D’ailleurs on admet généralement aujourd’hui que les Trachiniennes ont été écrites après l’Héraclès d’Euripide. On a relevé dans les deux pièces des similitudes d’expression qui sont singulières[2]. Cela ne nous dit pas qui des deux a imité l’autre. Un fait plus important nous permet d’arriver à une quasi-certitude.

A la fin de l’un et de l’autre drame Héraclès endormi est exposé aux yeux du public. Les sentiments des assistants sont identiques : ils contemplent le malheureux avec une compassion mêlée de terreur. Identique aussi est le mouvement des deux scènes : d’abord Héraclès dort, puis il remue, s’éveille, éclate en retentissantes clameurs.

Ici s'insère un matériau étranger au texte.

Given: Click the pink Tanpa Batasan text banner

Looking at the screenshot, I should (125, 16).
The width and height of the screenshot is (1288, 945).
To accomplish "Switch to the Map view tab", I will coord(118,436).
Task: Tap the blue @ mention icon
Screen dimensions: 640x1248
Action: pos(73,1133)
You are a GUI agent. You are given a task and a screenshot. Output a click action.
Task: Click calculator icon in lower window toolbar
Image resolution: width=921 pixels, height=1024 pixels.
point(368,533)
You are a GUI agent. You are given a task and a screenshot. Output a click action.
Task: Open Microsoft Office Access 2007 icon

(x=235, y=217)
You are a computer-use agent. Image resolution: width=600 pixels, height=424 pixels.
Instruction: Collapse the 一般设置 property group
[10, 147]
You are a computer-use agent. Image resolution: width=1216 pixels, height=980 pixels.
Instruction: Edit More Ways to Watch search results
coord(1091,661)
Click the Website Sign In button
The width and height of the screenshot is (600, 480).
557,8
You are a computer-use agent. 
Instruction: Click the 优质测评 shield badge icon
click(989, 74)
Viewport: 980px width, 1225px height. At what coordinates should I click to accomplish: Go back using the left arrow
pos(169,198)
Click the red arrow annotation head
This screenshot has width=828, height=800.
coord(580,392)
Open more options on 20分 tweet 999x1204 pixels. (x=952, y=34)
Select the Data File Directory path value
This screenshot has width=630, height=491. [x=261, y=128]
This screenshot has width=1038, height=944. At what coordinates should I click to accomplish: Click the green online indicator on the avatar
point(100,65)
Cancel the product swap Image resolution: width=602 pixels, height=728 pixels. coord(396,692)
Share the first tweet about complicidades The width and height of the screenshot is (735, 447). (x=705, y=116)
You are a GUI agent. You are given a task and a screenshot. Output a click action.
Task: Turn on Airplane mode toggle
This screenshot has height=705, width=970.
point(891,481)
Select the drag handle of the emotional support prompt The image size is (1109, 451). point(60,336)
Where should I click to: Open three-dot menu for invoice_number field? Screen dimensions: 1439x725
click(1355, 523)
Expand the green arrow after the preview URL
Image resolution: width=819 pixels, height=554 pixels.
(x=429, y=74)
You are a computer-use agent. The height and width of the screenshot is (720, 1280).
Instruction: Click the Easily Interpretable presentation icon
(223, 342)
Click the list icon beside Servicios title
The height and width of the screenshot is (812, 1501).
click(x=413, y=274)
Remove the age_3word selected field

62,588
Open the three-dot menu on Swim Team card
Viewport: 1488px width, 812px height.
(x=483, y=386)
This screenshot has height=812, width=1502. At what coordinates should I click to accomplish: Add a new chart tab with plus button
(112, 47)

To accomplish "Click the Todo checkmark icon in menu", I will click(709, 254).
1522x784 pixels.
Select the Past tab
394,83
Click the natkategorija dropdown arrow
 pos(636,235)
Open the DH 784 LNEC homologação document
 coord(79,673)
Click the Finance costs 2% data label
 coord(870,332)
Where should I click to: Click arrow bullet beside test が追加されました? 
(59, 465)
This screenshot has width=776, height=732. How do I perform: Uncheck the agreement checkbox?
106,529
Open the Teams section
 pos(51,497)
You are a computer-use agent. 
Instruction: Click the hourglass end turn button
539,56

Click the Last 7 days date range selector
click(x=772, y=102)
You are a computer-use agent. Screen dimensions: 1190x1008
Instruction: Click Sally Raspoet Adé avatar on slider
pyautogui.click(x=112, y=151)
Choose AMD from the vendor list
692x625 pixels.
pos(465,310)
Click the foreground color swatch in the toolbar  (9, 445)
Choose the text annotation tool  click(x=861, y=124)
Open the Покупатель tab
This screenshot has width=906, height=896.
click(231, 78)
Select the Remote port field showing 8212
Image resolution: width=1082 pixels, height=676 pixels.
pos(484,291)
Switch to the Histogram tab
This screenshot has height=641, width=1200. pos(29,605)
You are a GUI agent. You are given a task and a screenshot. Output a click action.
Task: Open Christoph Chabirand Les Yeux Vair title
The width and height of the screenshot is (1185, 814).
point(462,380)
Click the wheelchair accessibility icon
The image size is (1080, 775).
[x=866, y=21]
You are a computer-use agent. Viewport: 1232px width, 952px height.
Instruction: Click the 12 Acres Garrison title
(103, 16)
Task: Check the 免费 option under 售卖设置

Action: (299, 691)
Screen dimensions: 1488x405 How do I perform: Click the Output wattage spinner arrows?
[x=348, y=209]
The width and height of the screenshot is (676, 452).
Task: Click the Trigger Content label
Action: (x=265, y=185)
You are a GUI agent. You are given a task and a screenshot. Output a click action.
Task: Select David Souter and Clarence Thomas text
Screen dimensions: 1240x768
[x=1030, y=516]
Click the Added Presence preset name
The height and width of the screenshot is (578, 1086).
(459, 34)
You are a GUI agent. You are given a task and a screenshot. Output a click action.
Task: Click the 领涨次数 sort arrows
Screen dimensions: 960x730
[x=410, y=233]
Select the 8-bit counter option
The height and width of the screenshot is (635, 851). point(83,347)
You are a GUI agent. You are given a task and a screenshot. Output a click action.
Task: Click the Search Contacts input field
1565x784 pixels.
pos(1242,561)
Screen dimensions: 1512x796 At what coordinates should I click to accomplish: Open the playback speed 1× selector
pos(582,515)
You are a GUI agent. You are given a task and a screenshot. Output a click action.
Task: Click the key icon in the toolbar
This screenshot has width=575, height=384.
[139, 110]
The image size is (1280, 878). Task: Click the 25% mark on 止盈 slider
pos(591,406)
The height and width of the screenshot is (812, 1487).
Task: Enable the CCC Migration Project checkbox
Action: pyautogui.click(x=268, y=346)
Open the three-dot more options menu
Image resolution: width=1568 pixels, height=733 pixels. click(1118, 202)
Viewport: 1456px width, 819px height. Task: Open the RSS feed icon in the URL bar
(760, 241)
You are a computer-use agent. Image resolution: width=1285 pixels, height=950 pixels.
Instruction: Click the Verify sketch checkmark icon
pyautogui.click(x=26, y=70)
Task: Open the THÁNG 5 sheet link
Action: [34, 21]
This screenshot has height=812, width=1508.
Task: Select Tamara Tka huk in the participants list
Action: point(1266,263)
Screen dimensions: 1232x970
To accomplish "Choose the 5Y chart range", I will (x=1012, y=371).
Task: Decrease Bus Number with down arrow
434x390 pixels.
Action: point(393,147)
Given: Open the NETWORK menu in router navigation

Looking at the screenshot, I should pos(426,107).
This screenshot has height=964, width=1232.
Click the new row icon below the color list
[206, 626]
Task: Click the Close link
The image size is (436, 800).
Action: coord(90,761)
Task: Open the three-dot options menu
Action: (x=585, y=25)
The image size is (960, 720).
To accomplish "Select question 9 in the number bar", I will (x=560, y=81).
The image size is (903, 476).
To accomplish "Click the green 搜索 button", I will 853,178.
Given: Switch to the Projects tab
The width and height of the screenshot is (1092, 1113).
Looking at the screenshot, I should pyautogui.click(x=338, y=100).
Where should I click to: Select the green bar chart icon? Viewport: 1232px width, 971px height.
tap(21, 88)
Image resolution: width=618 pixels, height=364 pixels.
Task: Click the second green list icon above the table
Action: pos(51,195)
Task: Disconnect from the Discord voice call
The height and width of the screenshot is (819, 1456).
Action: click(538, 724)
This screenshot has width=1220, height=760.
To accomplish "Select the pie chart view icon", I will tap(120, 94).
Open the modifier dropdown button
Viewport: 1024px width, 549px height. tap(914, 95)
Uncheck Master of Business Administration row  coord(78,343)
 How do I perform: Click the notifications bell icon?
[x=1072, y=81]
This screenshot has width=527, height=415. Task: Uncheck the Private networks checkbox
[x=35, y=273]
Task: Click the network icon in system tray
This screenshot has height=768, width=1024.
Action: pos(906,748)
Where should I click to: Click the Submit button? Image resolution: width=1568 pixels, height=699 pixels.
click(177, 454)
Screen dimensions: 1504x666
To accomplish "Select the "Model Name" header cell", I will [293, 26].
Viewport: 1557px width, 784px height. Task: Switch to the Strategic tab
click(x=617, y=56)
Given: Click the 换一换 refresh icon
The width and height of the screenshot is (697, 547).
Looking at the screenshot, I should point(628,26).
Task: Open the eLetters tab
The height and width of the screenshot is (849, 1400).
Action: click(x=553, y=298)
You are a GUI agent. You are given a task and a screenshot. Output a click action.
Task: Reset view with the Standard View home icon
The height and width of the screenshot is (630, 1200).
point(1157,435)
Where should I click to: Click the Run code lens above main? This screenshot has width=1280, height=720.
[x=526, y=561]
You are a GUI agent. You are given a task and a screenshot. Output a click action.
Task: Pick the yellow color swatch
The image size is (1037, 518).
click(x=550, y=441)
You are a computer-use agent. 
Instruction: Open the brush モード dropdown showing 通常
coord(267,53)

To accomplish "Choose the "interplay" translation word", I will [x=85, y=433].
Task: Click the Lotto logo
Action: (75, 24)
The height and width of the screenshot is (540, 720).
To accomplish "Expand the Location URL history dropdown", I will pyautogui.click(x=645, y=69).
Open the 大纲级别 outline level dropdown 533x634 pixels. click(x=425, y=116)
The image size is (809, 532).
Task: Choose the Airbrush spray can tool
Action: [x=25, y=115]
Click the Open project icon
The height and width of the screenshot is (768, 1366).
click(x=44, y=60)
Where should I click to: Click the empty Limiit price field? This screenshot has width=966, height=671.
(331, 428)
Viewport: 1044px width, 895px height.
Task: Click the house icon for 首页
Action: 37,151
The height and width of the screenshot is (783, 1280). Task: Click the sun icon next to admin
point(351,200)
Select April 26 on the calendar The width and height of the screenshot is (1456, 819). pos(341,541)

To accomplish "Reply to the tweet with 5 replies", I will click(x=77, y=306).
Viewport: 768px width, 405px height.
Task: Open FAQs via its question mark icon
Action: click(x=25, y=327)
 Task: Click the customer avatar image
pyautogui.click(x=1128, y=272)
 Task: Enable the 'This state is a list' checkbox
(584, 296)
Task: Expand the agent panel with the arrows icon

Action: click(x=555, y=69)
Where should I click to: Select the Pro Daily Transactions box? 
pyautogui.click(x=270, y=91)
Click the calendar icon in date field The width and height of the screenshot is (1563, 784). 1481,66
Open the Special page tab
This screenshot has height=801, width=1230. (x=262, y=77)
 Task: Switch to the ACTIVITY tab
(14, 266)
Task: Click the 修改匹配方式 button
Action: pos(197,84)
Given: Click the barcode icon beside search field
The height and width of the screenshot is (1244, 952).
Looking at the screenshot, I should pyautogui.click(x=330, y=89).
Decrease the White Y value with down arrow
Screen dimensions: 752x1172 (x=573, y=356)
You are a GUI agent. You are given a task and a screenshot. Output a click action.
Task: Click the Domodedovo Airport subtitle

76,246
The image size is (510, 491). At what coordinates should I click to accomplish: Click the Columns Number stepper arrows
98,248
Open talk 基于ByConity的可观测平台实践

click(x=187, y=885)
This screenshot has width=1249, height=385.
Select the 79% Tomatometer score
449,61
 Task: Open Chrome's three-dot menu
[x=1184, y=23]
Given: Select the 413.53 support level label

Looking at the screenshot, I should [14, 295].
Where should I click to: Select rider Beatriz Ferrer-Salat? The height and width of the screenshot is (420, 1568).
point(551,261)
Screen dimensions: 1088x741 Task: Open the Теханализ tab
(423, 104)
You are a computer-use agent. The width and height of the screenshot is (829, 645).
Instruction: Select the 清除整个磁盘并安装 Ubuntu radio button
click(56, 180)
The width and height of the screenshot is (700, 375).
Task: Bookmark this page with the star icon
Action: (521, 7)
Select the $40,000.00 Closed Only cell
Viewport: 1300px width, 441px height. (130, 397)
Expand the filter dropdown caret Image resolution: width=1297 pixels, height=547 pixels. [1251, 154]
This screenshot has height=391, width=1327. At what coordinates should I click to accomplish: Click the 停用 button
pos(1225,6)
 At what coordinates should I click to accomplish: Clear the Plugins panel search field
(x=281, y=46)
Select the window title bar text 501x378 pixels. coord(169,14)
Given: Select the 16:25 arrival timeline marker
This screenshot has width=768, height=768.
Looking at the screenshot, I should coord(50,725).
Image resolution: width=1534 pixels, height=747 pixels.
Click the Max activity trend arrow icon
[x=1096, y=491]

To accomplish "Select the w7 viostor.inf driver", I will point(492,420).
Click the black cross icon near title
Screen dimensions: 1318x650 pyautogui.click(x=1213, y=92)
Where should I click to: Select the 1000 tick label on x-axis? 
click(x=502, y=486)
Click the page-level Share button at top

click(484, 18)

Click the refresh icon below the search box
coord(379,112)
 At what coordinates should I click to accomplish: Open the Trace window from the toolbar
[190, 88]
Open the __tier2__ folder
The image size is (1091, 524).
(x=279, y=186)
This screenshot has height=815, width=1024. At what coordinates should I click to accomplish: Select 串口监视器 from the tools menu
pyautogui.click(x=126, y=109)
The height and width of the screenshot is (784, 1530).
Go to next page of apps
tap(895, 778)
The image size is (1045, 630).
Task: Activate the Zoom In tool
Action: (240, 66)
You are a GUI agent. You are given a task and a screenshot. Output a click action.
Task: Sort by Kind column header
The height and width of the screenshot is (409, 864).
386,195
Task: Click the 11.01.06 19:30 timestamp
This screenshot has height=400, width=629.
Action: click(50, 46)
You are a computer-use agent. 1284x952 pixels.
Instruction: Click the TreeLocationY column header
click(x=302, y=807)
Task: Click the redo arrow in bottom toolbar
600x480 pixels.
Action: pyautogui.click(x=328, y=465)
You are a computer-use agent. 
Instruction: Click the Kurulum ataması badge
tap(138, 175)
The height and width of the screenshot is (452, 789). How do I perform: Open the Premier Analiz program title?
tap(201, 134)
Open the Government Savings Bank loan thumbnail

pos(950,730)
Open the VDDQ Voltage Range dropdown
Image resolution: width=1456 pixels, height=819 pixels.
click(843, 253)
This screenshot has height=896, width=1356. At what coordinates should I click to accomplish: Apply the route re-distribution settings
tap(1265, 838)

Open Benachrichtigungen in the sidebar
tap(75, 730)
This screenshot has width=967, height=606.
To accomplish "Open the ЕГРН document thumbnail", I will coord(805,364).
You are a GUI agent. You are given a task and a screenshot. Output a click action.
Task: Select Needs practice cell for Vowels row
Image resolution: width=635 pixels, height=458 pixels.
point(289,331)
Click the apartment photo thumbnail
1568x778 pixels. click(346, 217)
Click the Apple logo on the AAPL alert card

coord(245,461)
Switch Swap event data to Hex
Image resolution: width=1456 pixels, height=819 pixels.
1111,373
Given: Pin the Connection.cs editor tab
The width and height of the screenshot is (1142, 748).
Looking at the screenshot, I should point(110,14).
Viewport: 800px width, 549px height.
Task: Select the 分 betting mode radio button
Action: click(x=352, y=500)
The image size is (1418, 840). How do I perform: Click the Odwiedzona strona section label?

Ce mouvement est dirigé dans les deux cas par un homme âgé, Amphitryon dans l'Héraclès, un Vieillard dans les Trachiniennes. Mais quel est ce Vieillard qui jusqu’ici n’a pas eu de rôle dans la pièce ? Sophocle ne le dit pas. Une scholie nous apprend qu’il est un serviteur d’Héraclès et qu’il vient avec lui de l’Eubée[3]. Cela explique-t-il qu’il ait assez d’autorité pour donner des ordres, faire des reproches[4] à Hyllos, fils de son maître ? Dans Euripide, Amphitryon avait naturellement cette autorité. Le Vieillard de Sophocle, — ce Vieillard qui disparaît si singulièrement du drame, quand la scène du réveil est terminée, — ne serait-il pas

  1. Trach. 1005-1043.
  2. Héraclès parlant de ses Travaux dit dans les Trach. 1101 : ἄλλων τε μόχθων μυρίων έγευσάμην, dans l'Héraclès, 1353 : ἀτἁρ πόνων δἠ μυρίων ἐγευσάμην. On admettra difficilement que l’identité d’expression soit fortuite. Les autres exemples allégués (cf. Jebb, Introduction de ses Trachiniae, p. XLIX sq. note 3) sont moins évidents, sauf cet autre vers des Trach. 416 : λέγ᾽, εἴ τι χρῄζεις καἱ γἁρ ού σιγηλὁς εἴ qu’on trouve aussi dans les Suppliantes d’Euripide, 567 : λέγ᾽ εἴ τι βούλει καἱ γἁρ ού σιγηλὁς εἷ. Les Suppliantes ont été écrites après la paix de Nicias.
  3. Schol. Trach. 1018.
  4. Trach. 974 sqq.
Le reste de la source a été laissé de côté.